Regional development and EU funds minister Branko Grcic said on Wednesday that establishing two statistical regions, Continental and Adriatic, instead of the current three, will enable every part of Croatia to access EU money under equal conditions.
The Continental region will comprise 14 counties with about 2.5 million inhabitants while the seven coastal counties with approximately 1.5 million inhabitants will form the Adriatic region.
So far, the country has been divided already into three statistical regions. But the government agreed with the European Comission that the new solution, which will come into force on January 1 next year, will enable better use of EU development funds.
Foreign minister Vesna Pusic said that the EU's 2014-2020 budget allows Croatia to withdraw up to 14 billion euro if local authorities offer credible projects.
"That sum is approximately [equal to] one annual Croatian budget. Every city and place can develop with that money until 2020. Who doesn't develop by then will never develop," Pusic said.
However, the ruling party in the eastern region of Slavonia, the Croatian Democratic Assembly of Slavonia and Baranja, HDSSB, criticized the decision, claiming that it would harm Slavonia's ability to pull in European money.
"This is the politics of giving to the rich and taking from the poor," the HDSSB MP Dinko Buric said.
He said that the Slavonian local authorities won't have the financial ability to compete with the capital, Zagreb, which will form part of the Continental region.
The new statistical division of the country will not influence the current administrative organisation of Croatia, which is widely regarded as disfunctional and expensive.
The country of little more than 4 million inhabitants has 21 counties, 121 cities and 419 municipalities, each of which has its own budget and administration.
According to official data, about 40 per cent of the cities and municipalities can't finance themselves, so the state budget has to allocate money for them.
Incomes of local officials alone cost the country about 5 billion kuna (700 million euro) anually.

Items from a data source

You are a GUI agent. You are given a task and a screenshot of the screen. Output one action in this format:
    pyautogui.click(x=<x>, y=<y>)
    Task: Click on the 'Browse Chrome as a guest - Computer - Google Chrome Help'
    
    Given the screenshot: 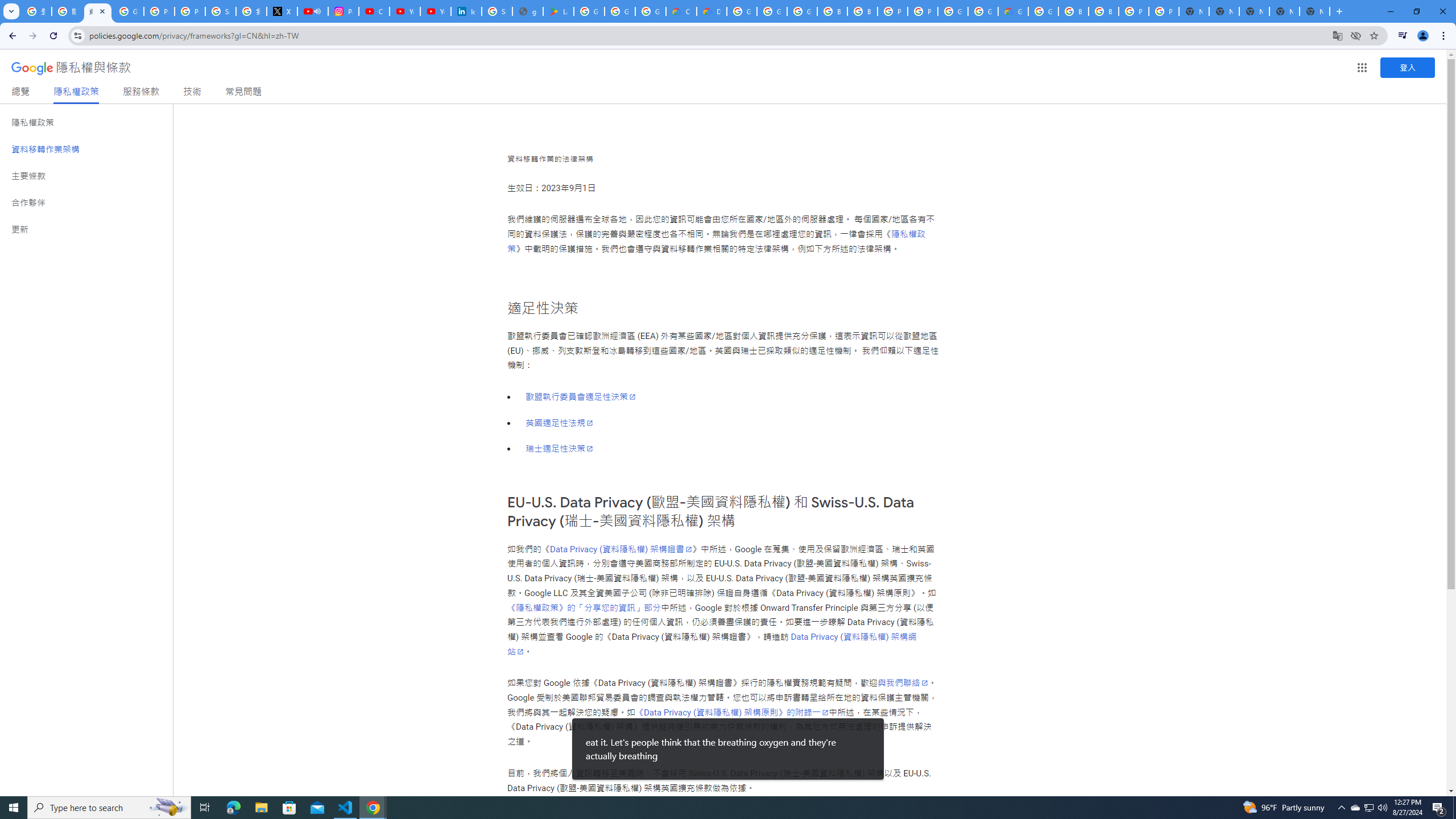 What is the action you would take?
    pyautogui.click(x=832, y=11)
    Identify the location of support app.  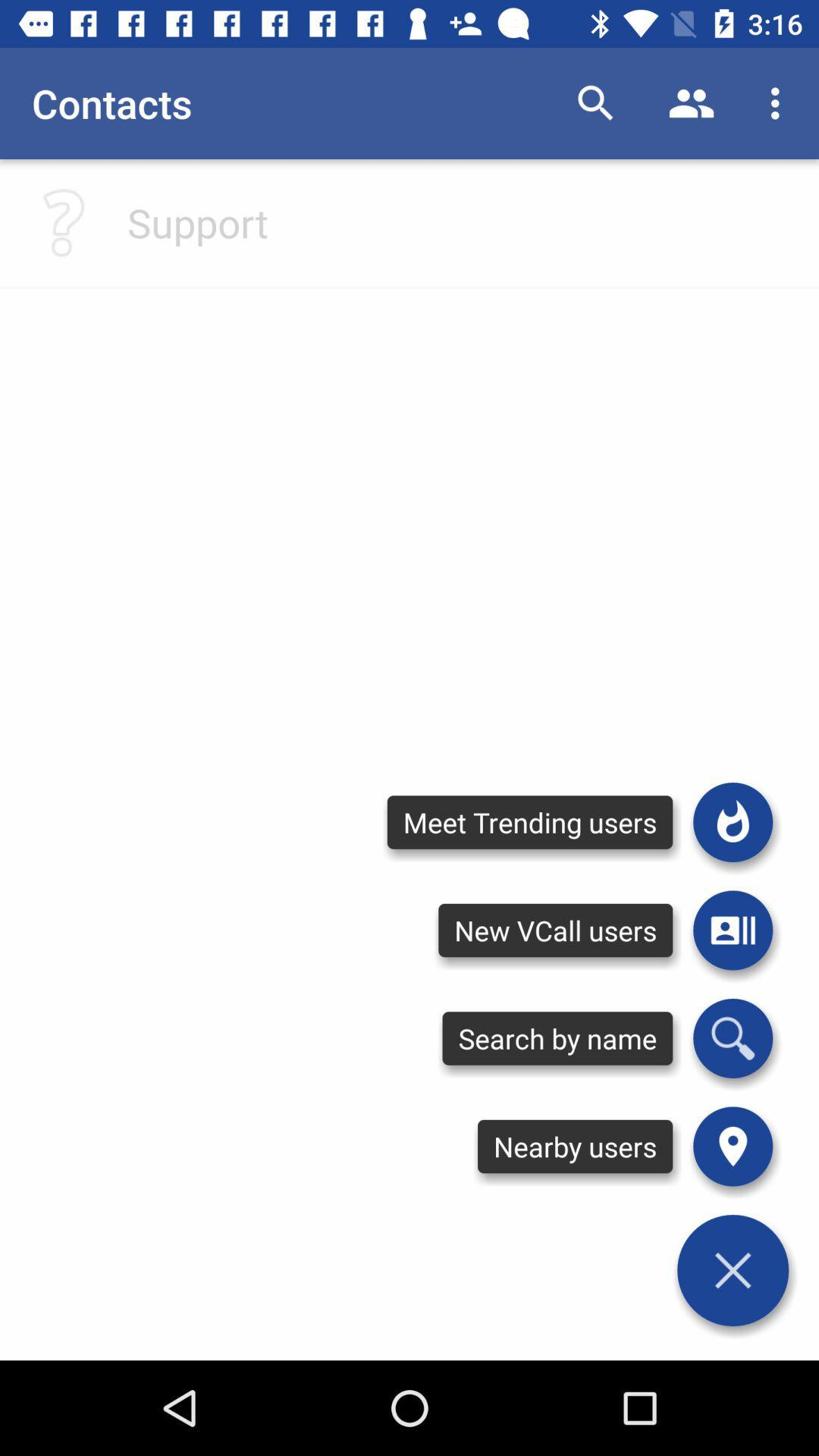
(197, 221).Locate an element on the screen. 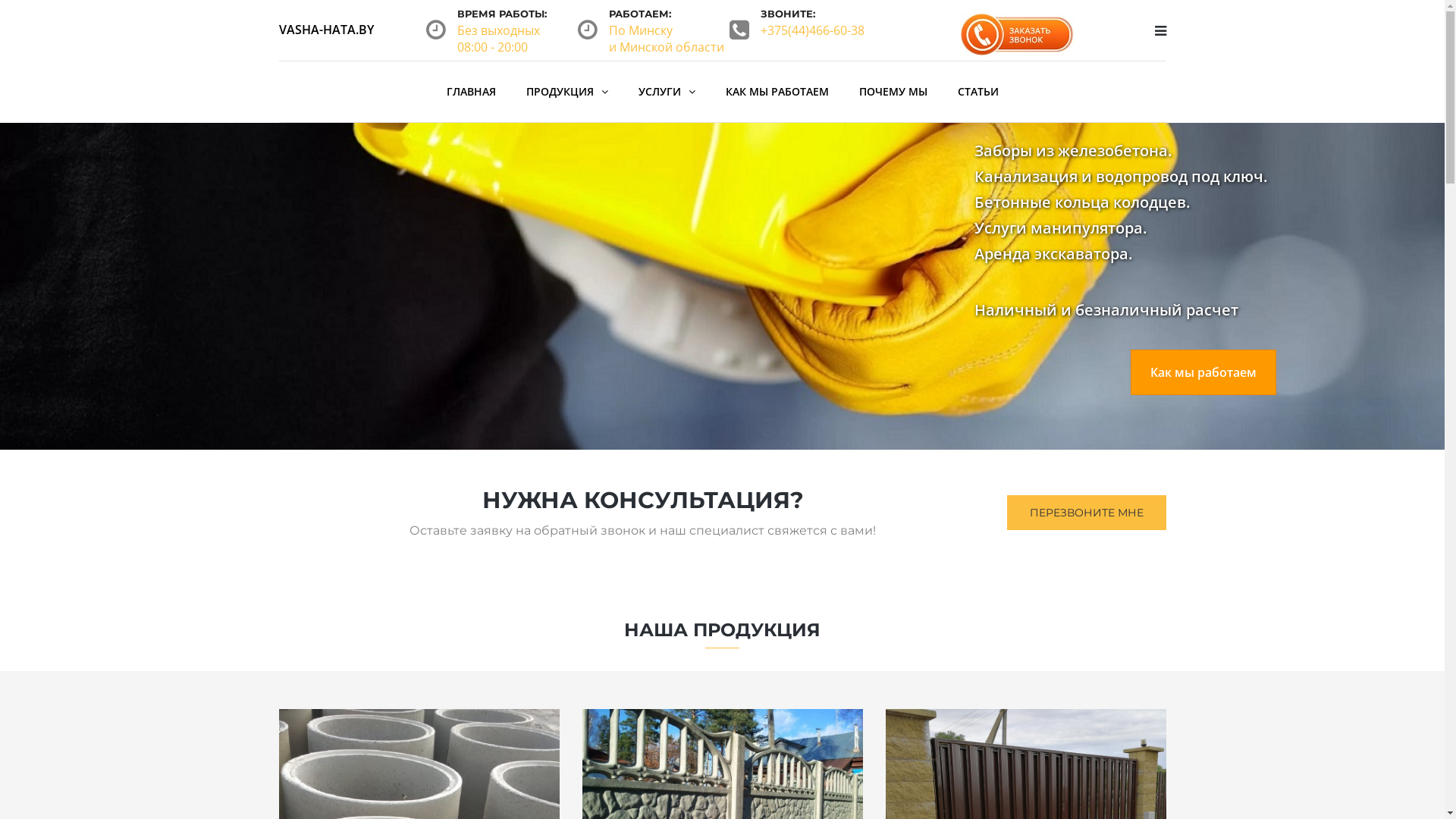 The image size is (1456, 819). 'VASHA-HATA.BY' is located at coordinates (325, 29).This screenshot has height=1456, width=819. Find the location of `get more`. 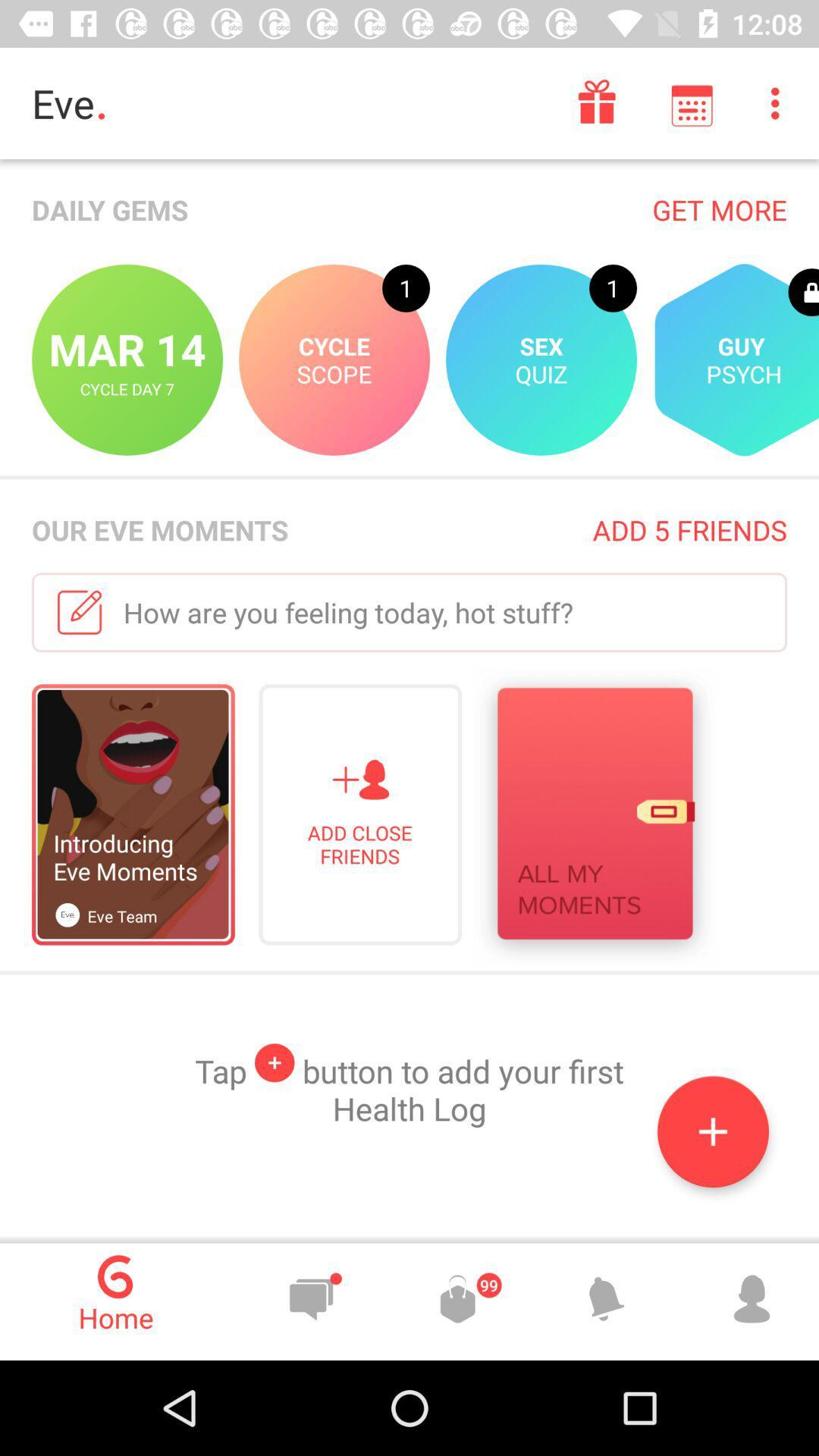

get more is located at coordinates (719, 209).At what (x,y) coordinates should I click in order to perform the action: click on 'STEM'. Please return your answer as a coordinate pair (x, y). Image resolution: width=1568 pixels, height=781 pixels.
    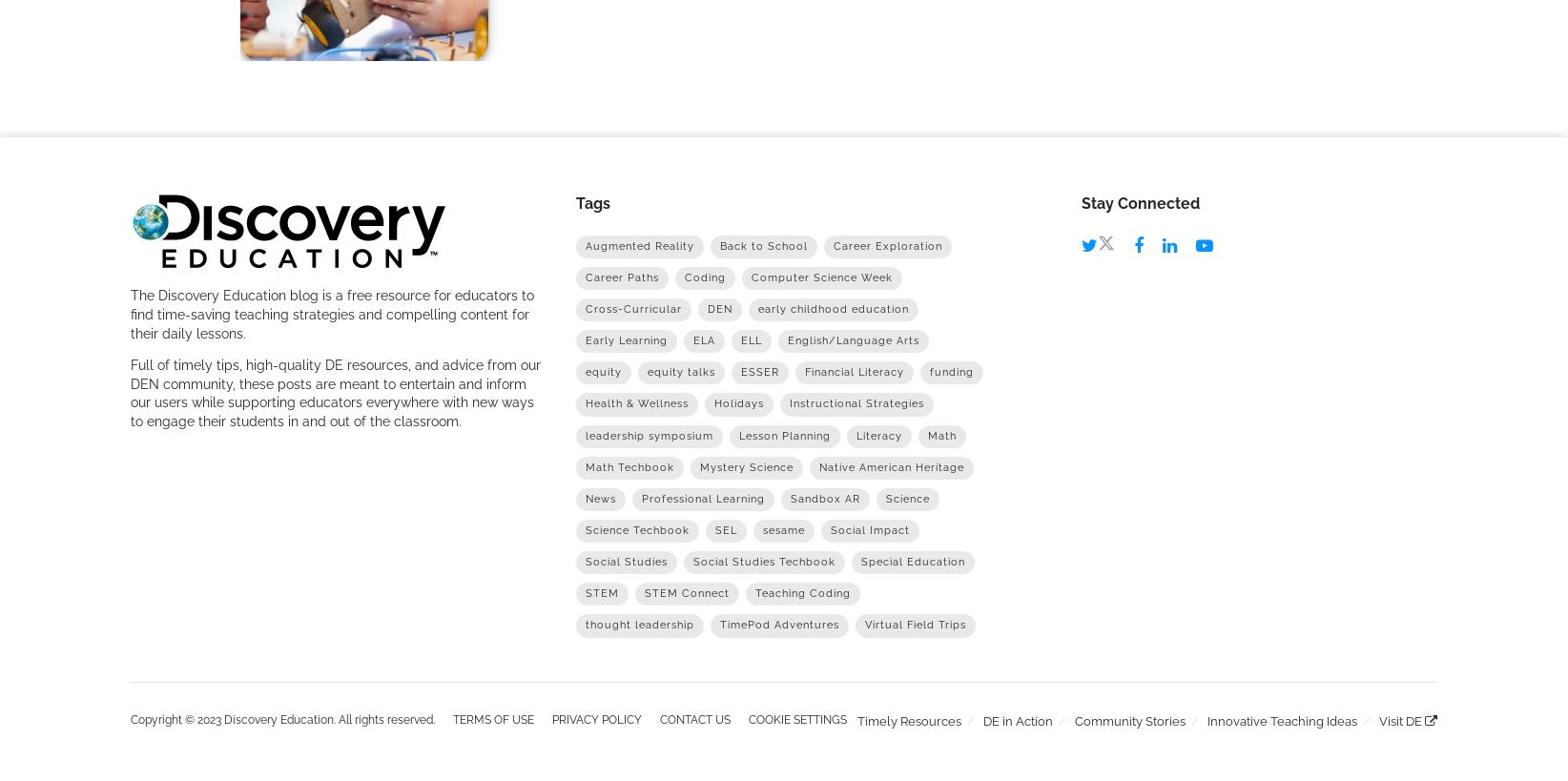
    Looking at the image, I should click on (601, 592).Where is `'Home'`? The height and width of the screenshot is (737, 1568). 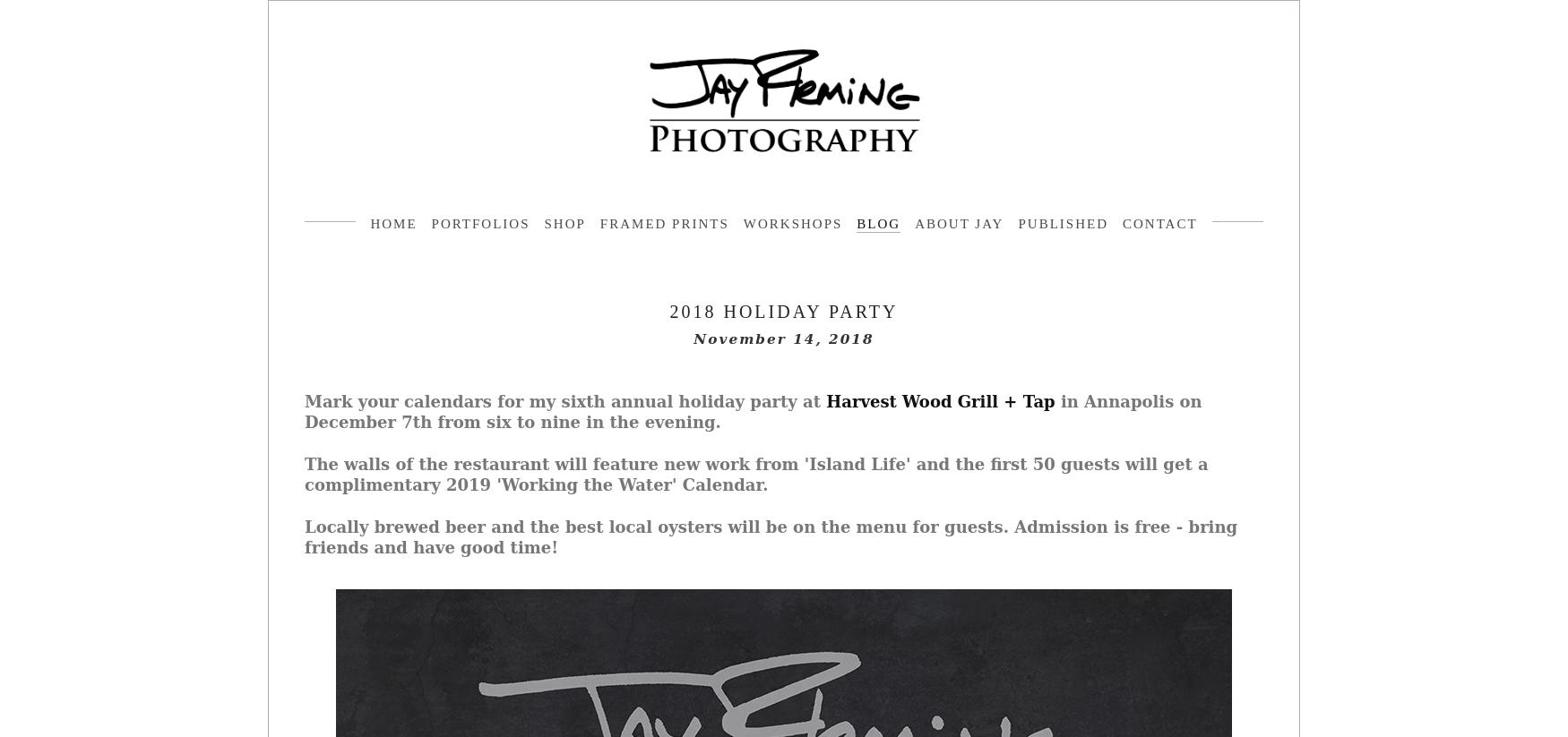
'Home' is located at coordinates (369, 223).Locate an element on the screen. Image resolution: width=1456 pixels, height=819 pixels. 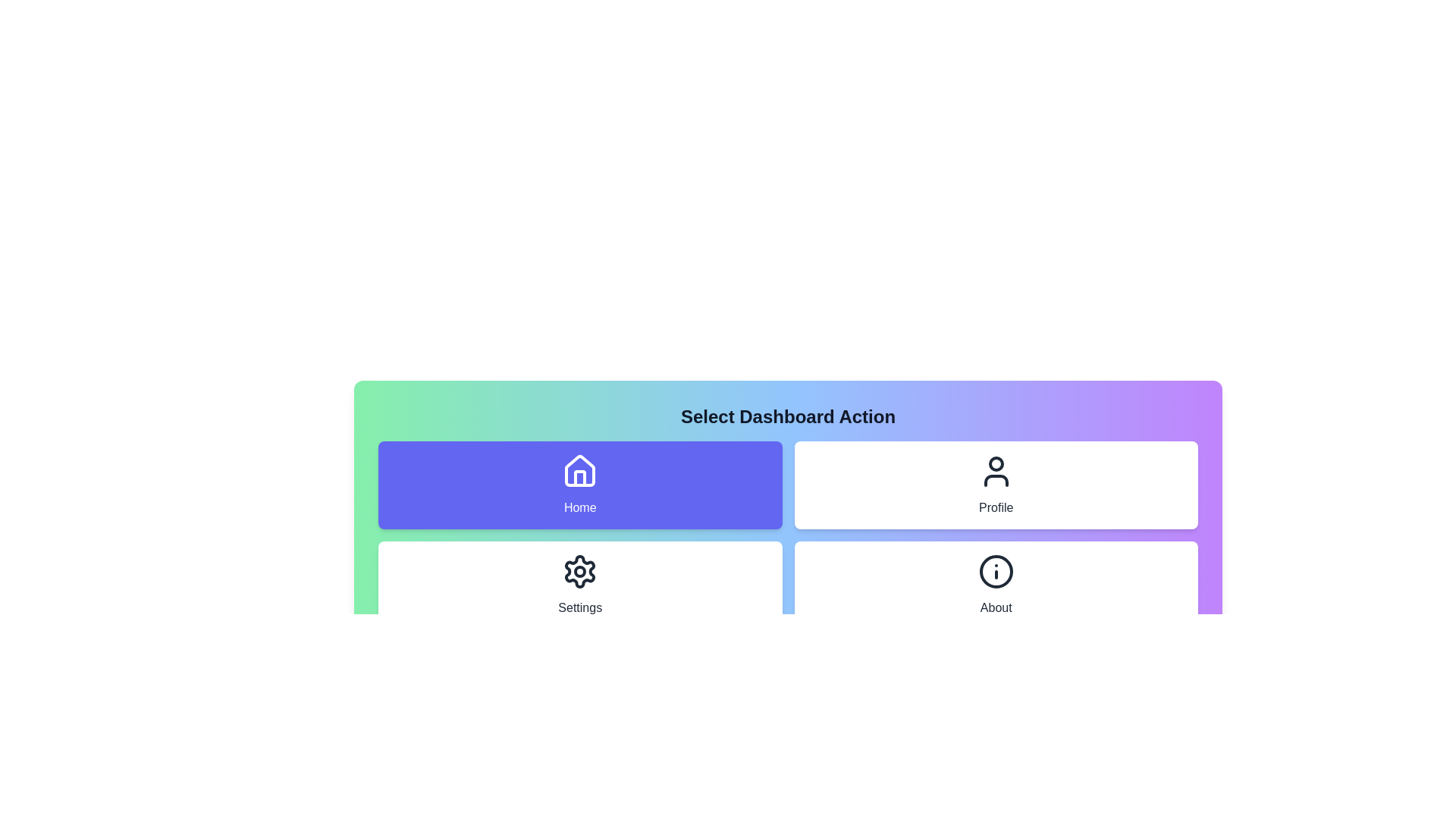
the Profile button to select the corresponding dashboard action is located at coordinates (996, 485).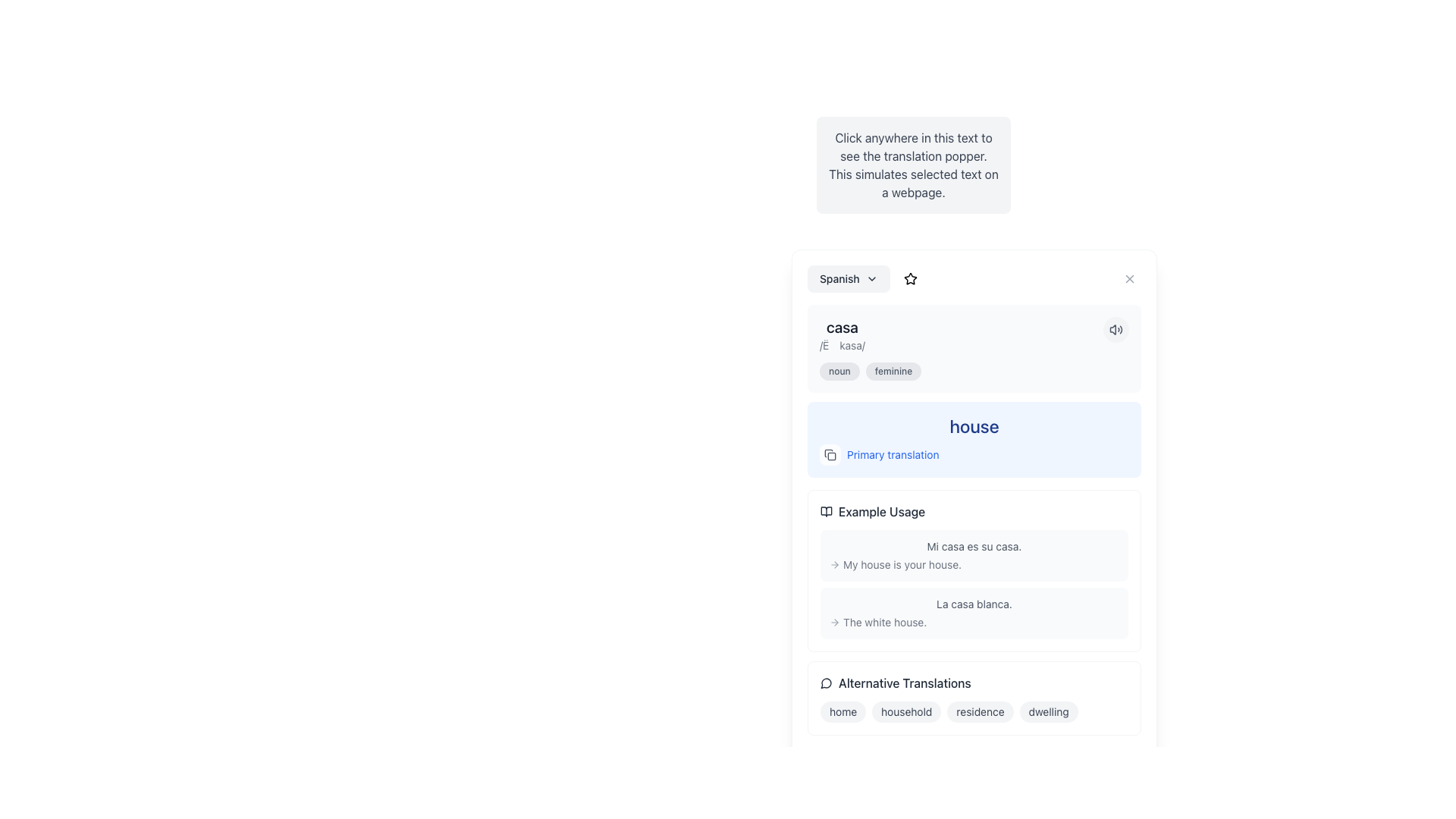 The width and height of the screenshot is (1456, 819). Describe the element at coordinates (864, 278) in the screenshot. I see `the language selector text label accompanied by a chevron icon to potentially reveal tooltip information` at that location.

■ Aim of the task ■
Can you repeat the text on Croatia's new statistical regions word for word, from start to finish?

■ Output of the task ■
Regional development and EU funds minister Branko Grcic said on Wednesday that establishing two statistical regions, Continental and Adriatic, instead of the current three, will enable every part of Croatia to access EU money under equal conditions.
The Continental region will comprise 14 counties with about 2.5 million inhabitants while the seven coastal counties with approximately 1.5 million inhabitants will form the Adriatic region.
So far, the country has been divided already into three statistical regions. But the government agreed with the European Comission that the new solution, which will come into force on January 1 next year, will enable better use of EU development funds.
Foreign minister Vesna Pusic said that the EU's 2014-2020 budget allows Croatia to withdraw up to 14 billion euro if local authorities offer credible projects.
"That sum is approximately [equal to] one annual Croatian budget. Every city and place can develop with that money until 2020. Who doesn't develop by then will never develop," Pusic said.
However, the ruling party in the eastern region of Slavonia, the Croatian Democratic Assembly of Slavonia and Baranja, HDSSB, criticized the decision, claiming that it would harm Slavonia's ability to pull in European money.
"This is the politics of giving to the rich and taking from the poor," the HDSSB MP Dinko Buric said.
He said that the Slavonian local authorities won't have the financial ability to compete with the capital, Zagreb, which will form part of the Continental region.
The new statistical division of the country will not influence the current administrative organisation of Croatia, which is widely regarded as disfunctional and expensive.
The country of little more than 4 million inhabitants has 21 counties, 121 cities and 419 municipalities, each of which has its own budget and administration.
According to official data, about 40 per cent of the cities and municipalities can't finance themselves, so the state budget has to allocate money for them.
Incomes of local officials alone cost the country about 5 billion kuna (700 million euro) anually.